## Text to read
Studio album by Marshall Dyllon
- Released: December 5, 2000
- Genre: Country
- Label: Dreamcatcher
- Producer: Various

= Enjoy the Ride (Marshall Dyllon album) =

Enjoy the Ride is the only studio album by American country music group Marshall Dyllon. It was released on December 5, 2000 via Dreamcatcher Records, a label owned by Kenny Rogers. It produced two singles in "Live It Up" and "You", both of which charted on the Billboard country charts in 2000.

==Track listing==
1. "God Bless This Town" (Rory Bourke, Phil Vassar) - 3:30
  - Producer: Phil Vassar, Robert Byrne
2. "All I Wanna Do" (Ron Harbin, Richie McDonald, Anthony L. Smith) - 4:00
  - Producer: Michael D. Clute
3. "She's Like a Child" (Matt Morris) - 3:13
  - Producer: John Guess, Joe Chemay
4. "Live It Up" (Robert Byrne, Vassar) - 3:17
  - Producer: Phil Vassar, Robert Byrne
5. "You" (Jimmy Olander, Will Robinson, Aaron Sain) - 3:47
  - Producer: John Guess, Joe Chemay
6. "Closer to Heaven" (Bob DeMarco, Michael Egizi, Kenny Rogers Jr.) - 3:49
  - Producer: Bob DeMarco, Michael Egizi, Kenny Rogers Jr. for Planet One Productions
7. "Is She Gone" (Todd Michael Sansom) - 3:51
  - Producer: John Guess, Joe Chemay
8. "I'll Never Miss That Girl" (Reed Nielsen, Jeffrey Steele) - 4:07
  - Producer: Chris Farren
9. "We Got Love" (DeMarco, Egizi, Rogers Jr.) - 4:41
  - Producer: Bob DeMarco, Michael Egizi, Kenny Rogers Jr. for Planet One Productions
10. "Special Girl" (Sansom) - 3:34
  - Producer: Michael D. Clute
11. "So Bad" (Craig Bickhardt, Kip Lennon, Michael Lennon, Jack Sundrud) - 4:05
  - Producer: Brent Maher for Maher Productions
12. "Enjoy the Ride" (Sansom) - 3:27
  - Producer: Chris Farren

==Personnel==
Compiled from liner notes.

## Short task a
In the entries, retype the lines between the line holding "The image size" and the line holding "point(351,682)", inclusive.
The album page has no connection to the entries that come after it.

## Entries
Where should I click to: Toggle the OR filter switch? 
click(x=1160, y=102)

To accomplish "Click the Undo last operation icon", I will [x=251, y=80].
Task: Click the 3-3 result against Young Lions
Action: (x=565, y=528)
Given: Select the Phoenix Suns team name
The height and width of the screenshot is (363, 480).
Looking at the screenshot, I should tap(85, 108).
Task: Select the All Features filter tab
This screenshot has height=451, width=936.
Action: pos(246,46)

==

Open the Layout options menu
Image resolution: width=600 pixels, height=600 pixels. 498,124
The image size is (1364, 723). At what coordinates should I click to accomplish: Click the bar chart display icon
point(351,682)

## Short task b
Echo the album page word for word between "Enjoy the Ride is" and "charts in 2000.", inclusive.

## Exercise output a
The image size is (1364, 723). At what coordinates should I click to accomplish: Click the bar chart display icon
point(351,682)

## Exercise output b
Enjoy the Ride is the only studio album by American country music group Marshall Dyllon. It was released on December 5, 2000 via Dreamcatcher Records, a label owned by Kenny Rogers. It produced two singles in "Live It Up" and "You", both of which charted on the Billboard country charts in 2000.